▶ **Goal of the exercise**:
Everything in the data below is left aside except the lines from the one containing "Image resolution: width=1728, height=1334." through the one containing "Автозапчасти (861, 291)"; repeat those exactly.

▶ **Record set**:
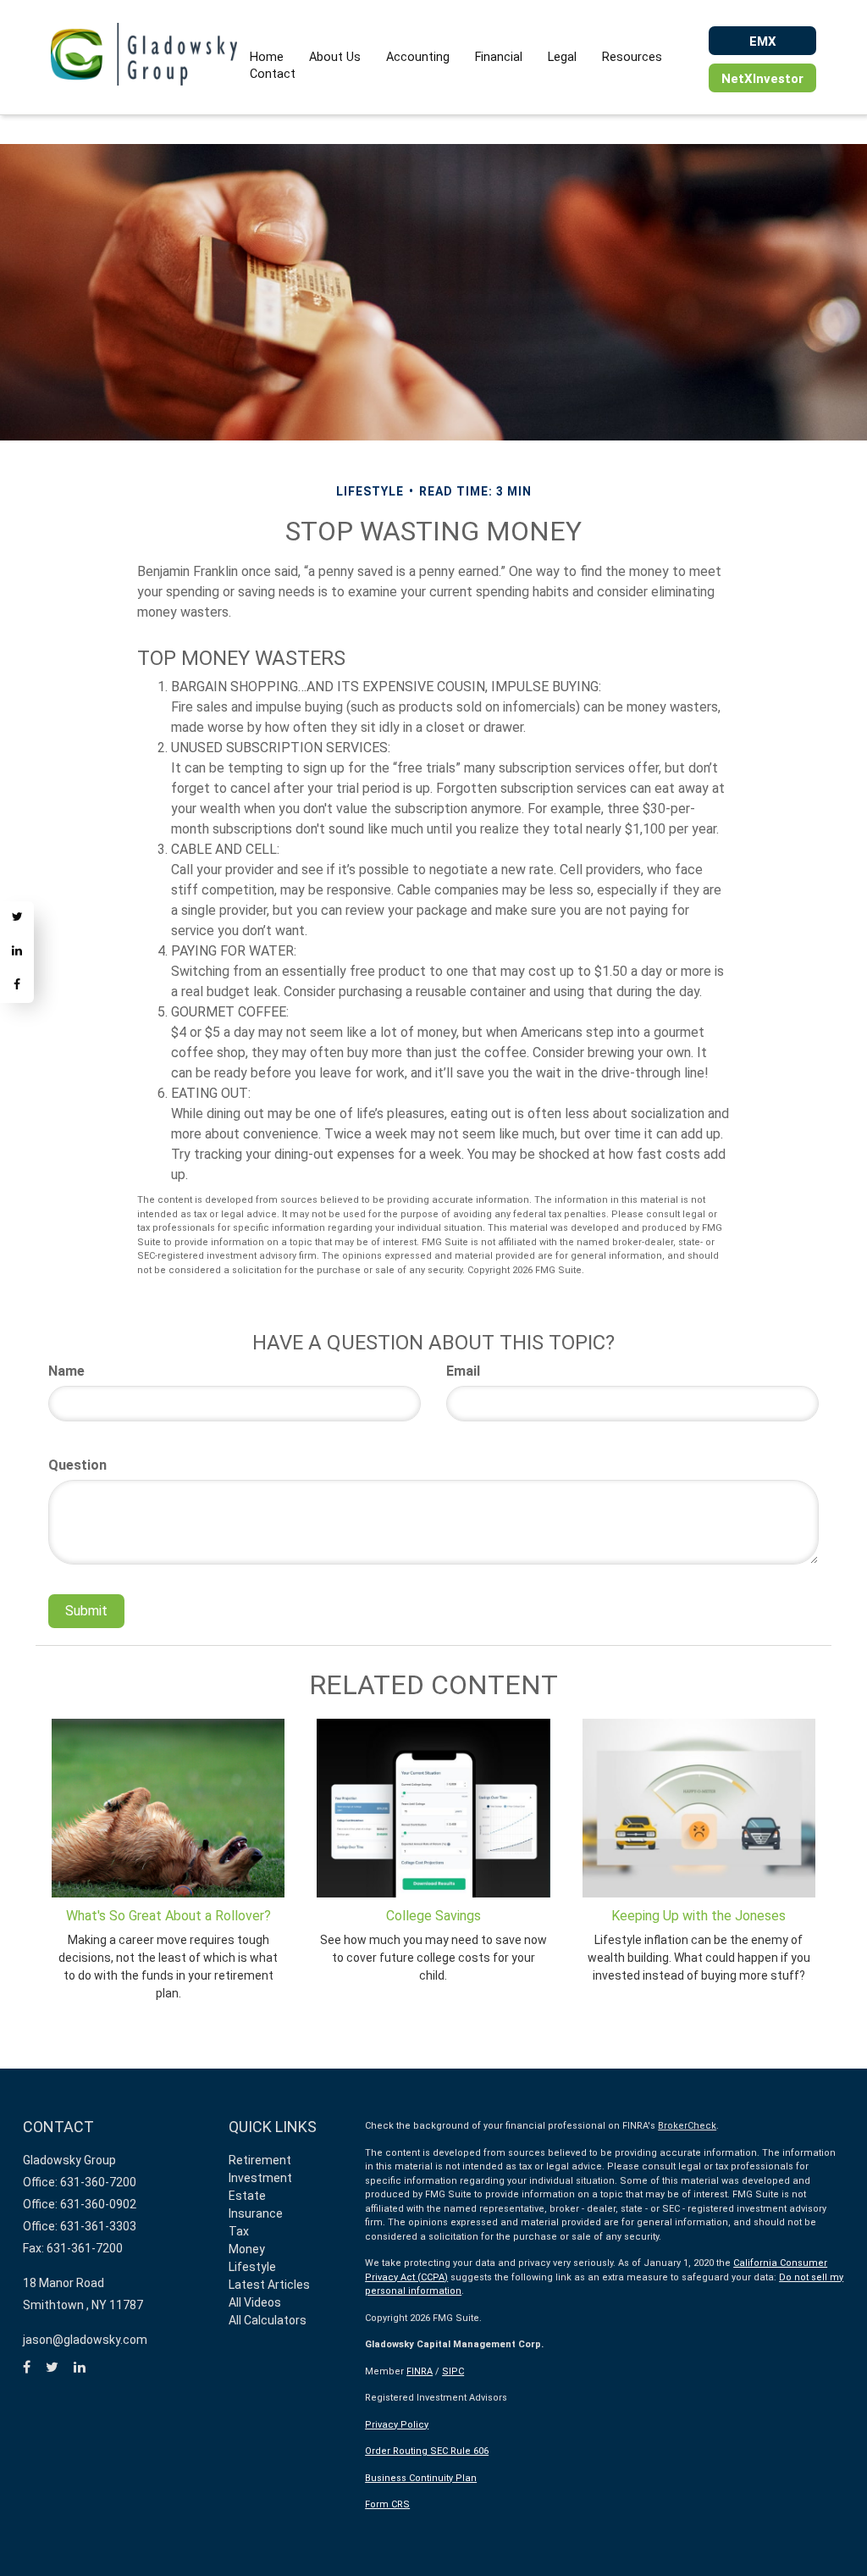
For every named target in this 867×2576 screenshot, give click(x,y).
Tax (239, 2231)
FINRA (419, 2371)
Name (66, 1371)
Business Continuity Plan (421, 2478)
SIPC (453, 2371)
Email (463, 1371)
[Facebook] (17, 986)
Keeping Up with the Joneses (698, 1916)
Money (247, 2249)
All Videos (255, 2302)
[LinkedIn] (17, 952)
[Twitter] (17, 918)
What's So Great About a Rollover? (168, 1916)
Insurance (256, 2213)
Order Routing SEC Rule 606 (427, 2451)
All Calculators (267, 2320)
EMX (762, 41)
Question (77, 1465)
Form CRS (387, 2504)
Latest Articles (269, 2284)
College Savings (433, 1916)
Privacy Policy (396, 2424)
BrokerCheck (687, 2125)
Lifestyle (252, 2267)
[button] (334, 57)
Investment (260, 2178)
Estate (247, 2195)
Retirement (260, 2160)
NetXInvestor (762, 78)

==

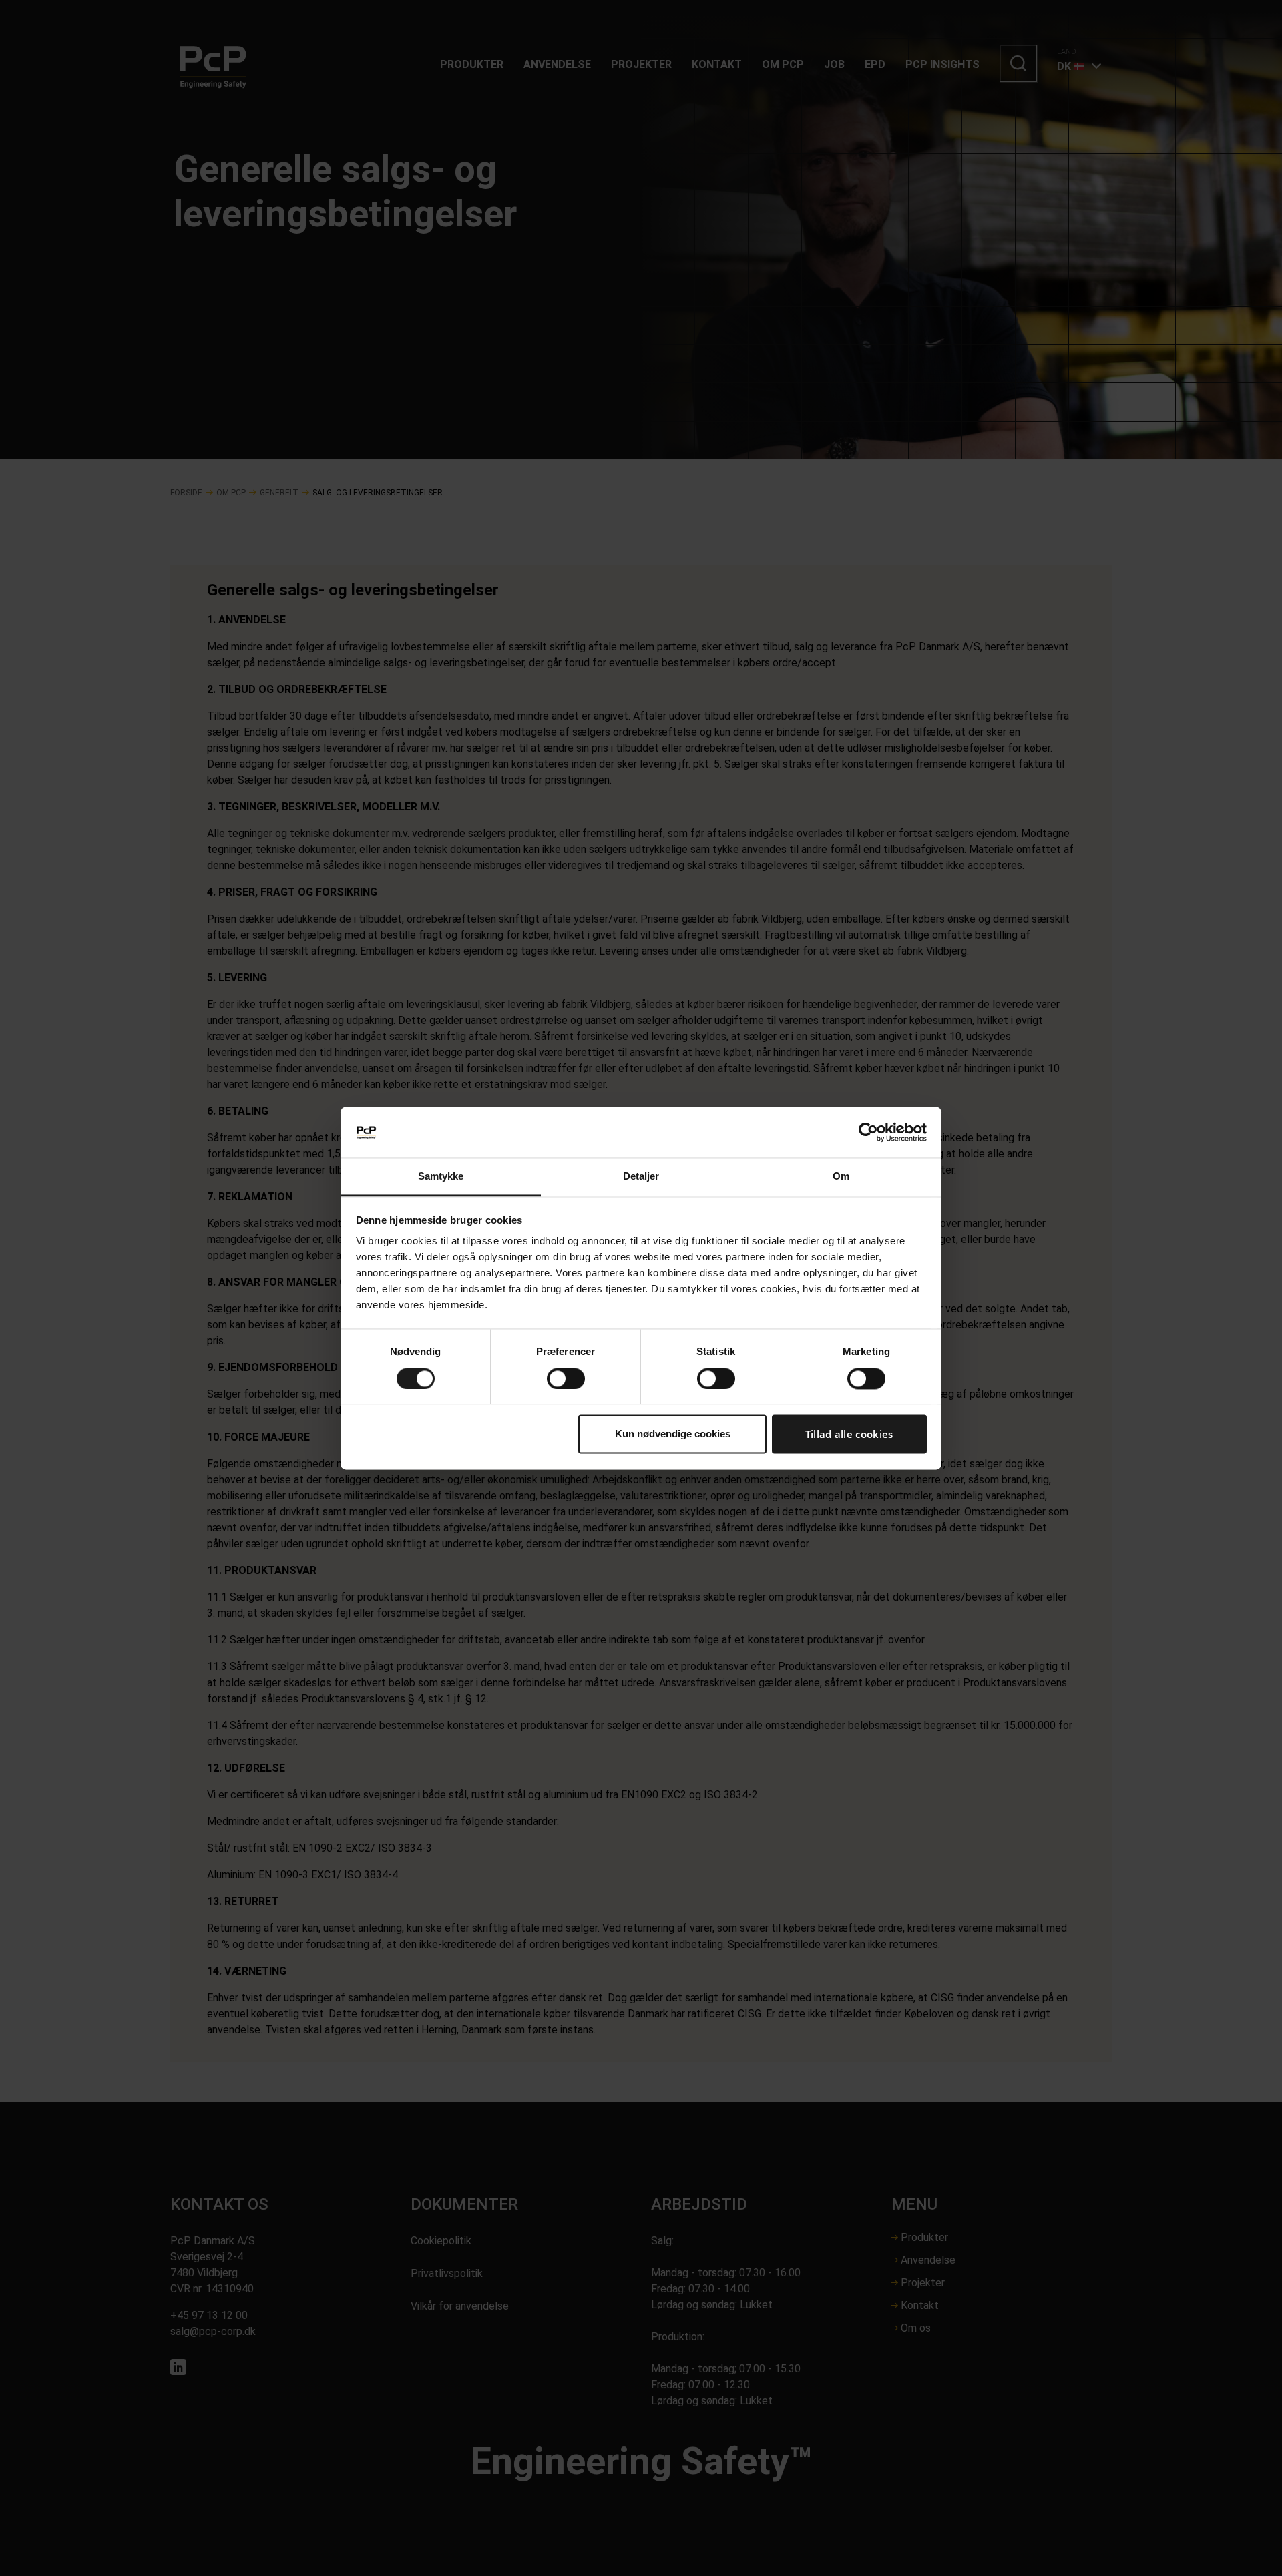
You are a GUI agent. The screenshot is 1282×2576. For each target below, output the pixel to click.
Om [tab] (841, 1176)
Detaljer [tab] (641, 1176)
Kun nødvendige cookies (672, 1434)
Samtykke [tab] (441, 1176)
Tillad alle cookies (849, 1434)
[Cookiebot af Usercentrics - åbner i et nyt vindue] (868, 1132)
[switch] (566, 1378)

* * *

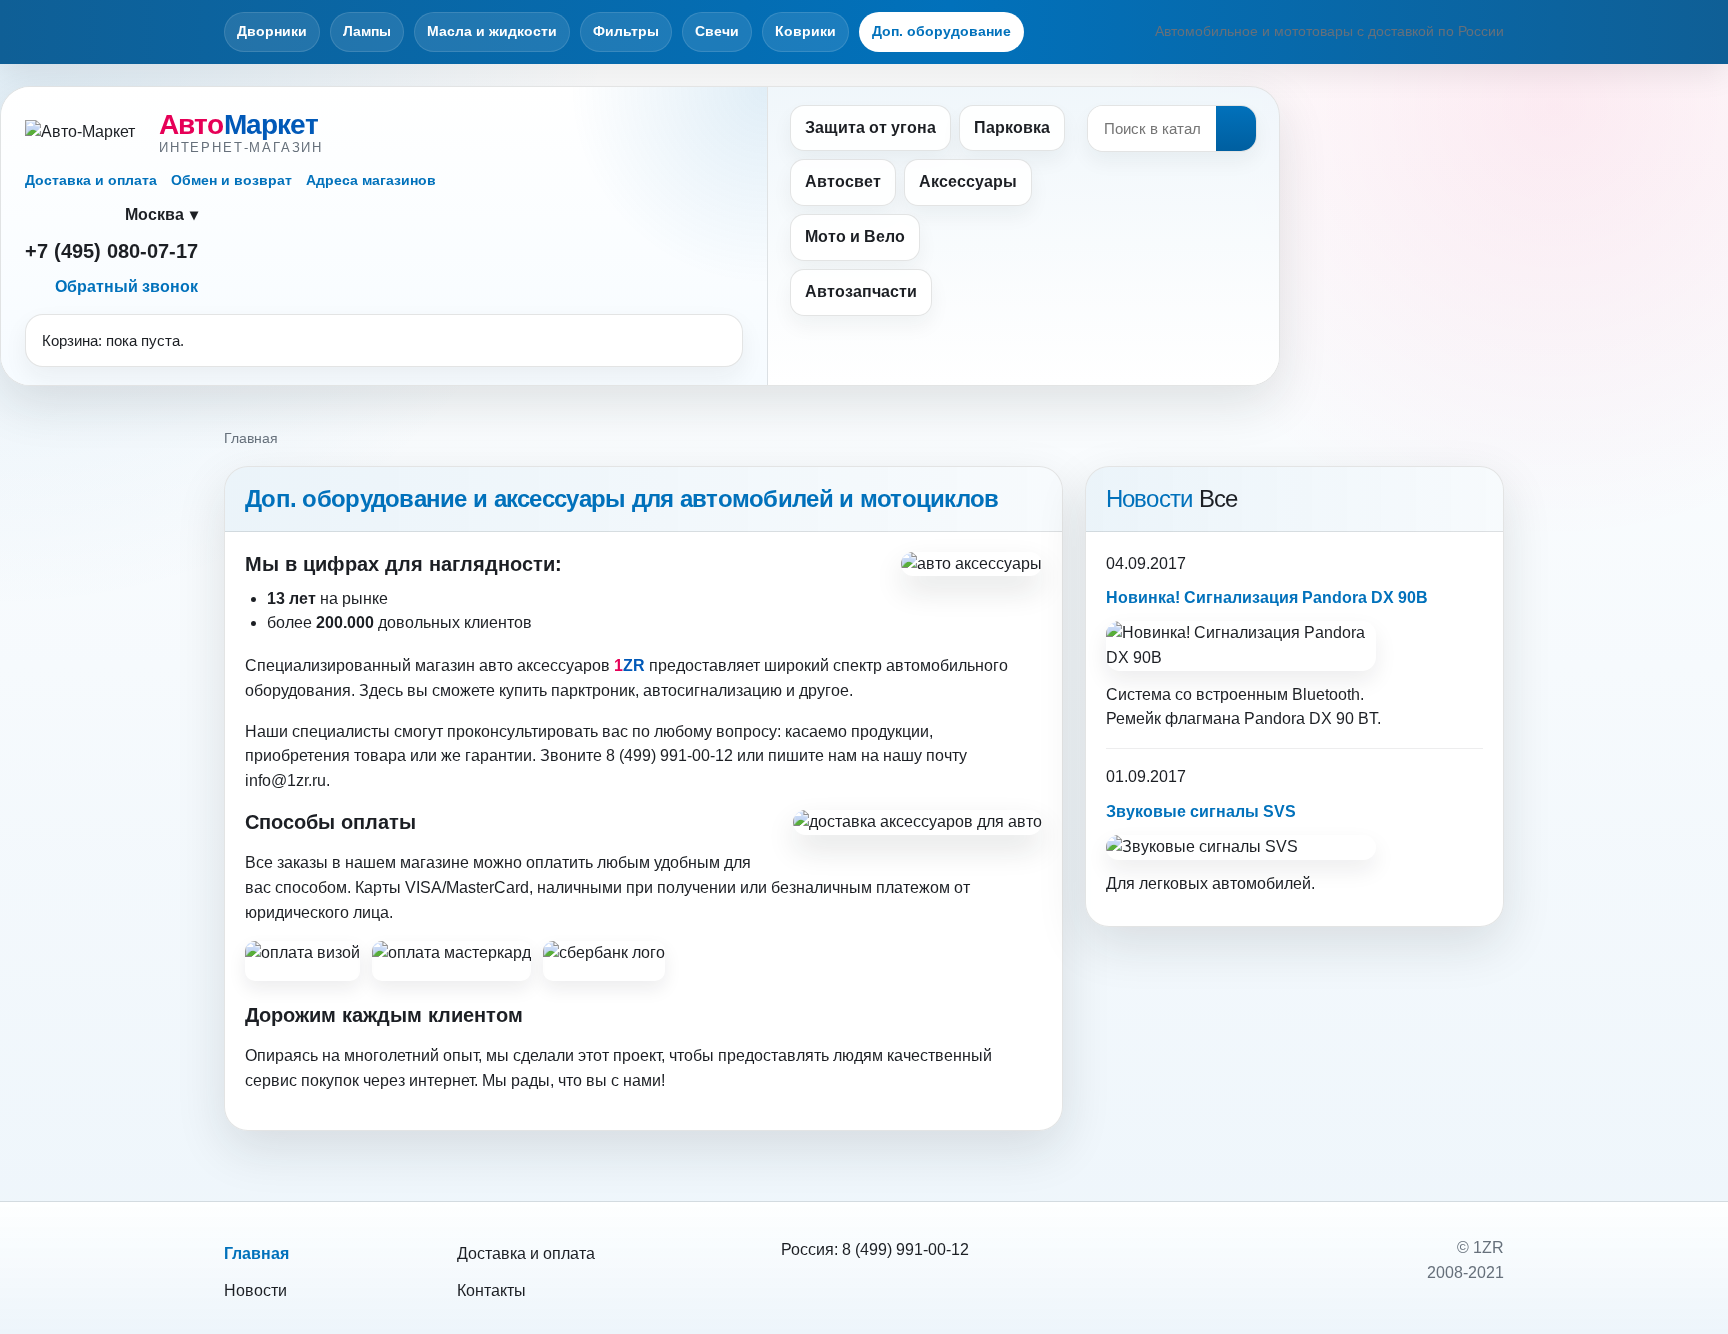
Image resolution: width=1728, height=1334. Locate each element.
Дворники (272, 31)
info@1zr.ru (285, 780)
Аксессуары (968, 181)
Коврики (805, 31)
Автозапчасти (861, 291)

▶ **Reply**:
Image resolution: width=1728, height=1334. Locate each element.
Дворники (272, 31)
info@1zr.ru (285, 780)
Аксессуары (968, 181)
Коврики (805, 31)
Автозапчасти (861, 291)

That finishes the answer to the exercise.